Certaines bactéries sont connues pour prospérer dans des niches écologiques extrêmes, mais les chercheurs ne s’attendaient pas à y trouver une telle diversité.

Même si l’humain est capable de s’adapter à des conditions environnementales très différentes, nous sommes de bien petits joueurs par rapport à ce que l’on trouve dans la faune microscopique. Il existe tout un pan de la biologie qui se consacre à l’étude de ce qu’on appelle les extrêmophiles, des bactéries qui affectionnent les conditions – vous l’aurez deviné – extrêmes.

On les trouve dans certains des endroits les plus inhospitaliers au monde.

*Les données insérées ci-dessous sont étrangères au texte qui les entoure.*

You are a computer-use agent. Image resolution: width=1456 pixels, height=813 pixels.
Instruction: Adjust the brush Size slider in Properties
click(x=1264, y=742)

On peut par exemple citer les geysers, ou le voisinage des cheminées hydrothermales; en plus d’émettre de grandes quantités de matériel très toxique pour la grande majorité des êtres vivants, comme du soufre, elles sont aussi une source de chaleur extrême que seule une poignée d’espèces peuvent tolérer.

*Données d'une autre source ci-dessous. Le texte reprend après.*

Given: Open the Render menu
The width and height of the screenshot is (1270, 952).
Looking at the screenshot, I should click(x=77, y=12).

La plupart de ces extrêmophiles sont encore relativement mal connus, puisque leurs habitats sont par définition plutôt difficiles à explorer. Une situation qui leur vaut le surnom de matière noire” bactérienne, pour reprendre l’expression utilisée par les chercheurs de plusieurs universités prestigieuses dans un papier paru hier.

Pour étudier cette “matière noire”, ils ont procédé à de nombreux prélèvements sur 70 sites de la Grande île d’Hawaii. Ils ont notamment exploré des grottes et des tubes volcaniques , mais aussi des fumerolles et autres structures qui présentaient une activité géothermique intense.

Un terrain de jeu idéal pour les bactéries extrêmophiles. Et comme les chercheurs s’y attendaient, ils ont mis la main sur de nombreux êtres vivants de cette catégorie. Mais lorsqu’ils ont procédé à l’analyse génétique de toutes ces populations bactériennes, ils ont mis en évidence certaines tendances inattendues et très intéressantes.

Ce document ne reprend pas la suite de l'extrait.